AMD is looking for a Principal Machine Learning Engineer to join their Models and Applications team to address the challenge of distributed training of large models on a large number of GPUs, and to improve training efficiency while innovating and generating new ideas for training generative AI at scale.
Requirements
- Experience with distributed training pipelines
- Knowledgeable in distributed training algorithms (Data Parallel, Tensor Parallel, Pipeline Parallel, ZeRO)
- Familiar with training large models at scale
- Experience with ML frameworks such as PyTorch, JAX, or TensorFlow.
- Experience with distributed training and distributed training frameworks, such as Megatron-LM, DeepSpeed.
- Experience with LLMs or computer vision, especially large models, is a plus.
- Excellent Python or C++ programming skills, including debugging, profiling, and performance analysis at scale.
Responsibilities
- Train large models to convergence on AMD GPUs at scale.
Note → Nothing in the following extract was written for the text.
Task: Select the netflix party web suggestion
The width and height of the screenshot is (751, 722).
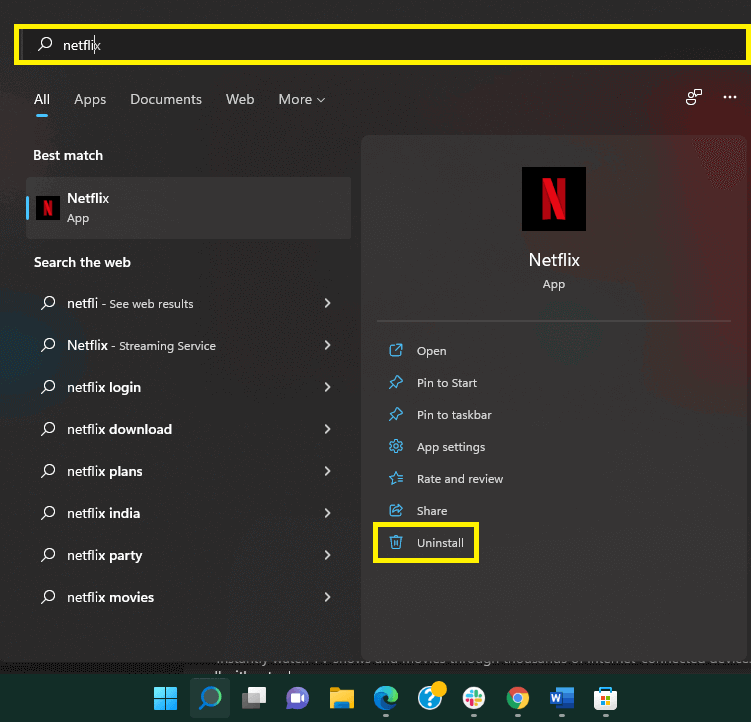Action: coord(105,555)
- Improve the end-to-end training pipeline performance.
- Optimize the distributed training pipeline and algorithm to scale out.
- Contribute your changes to open source.
- Stay up-to-date with the latest training algorithms.
- Influence the direction of AMD AI platform.
- Collaborate across teams with various groups and stakeholders.
Other
- A master's degree or PhD degree in Computer Science, Artificial Intelligence, Machine Learning, or a related field.
- San Jose, CA or Bellevue, WA preferred. May consider other US markets within proximity of US AMD offices.
- Strong communication and problem-solving skills.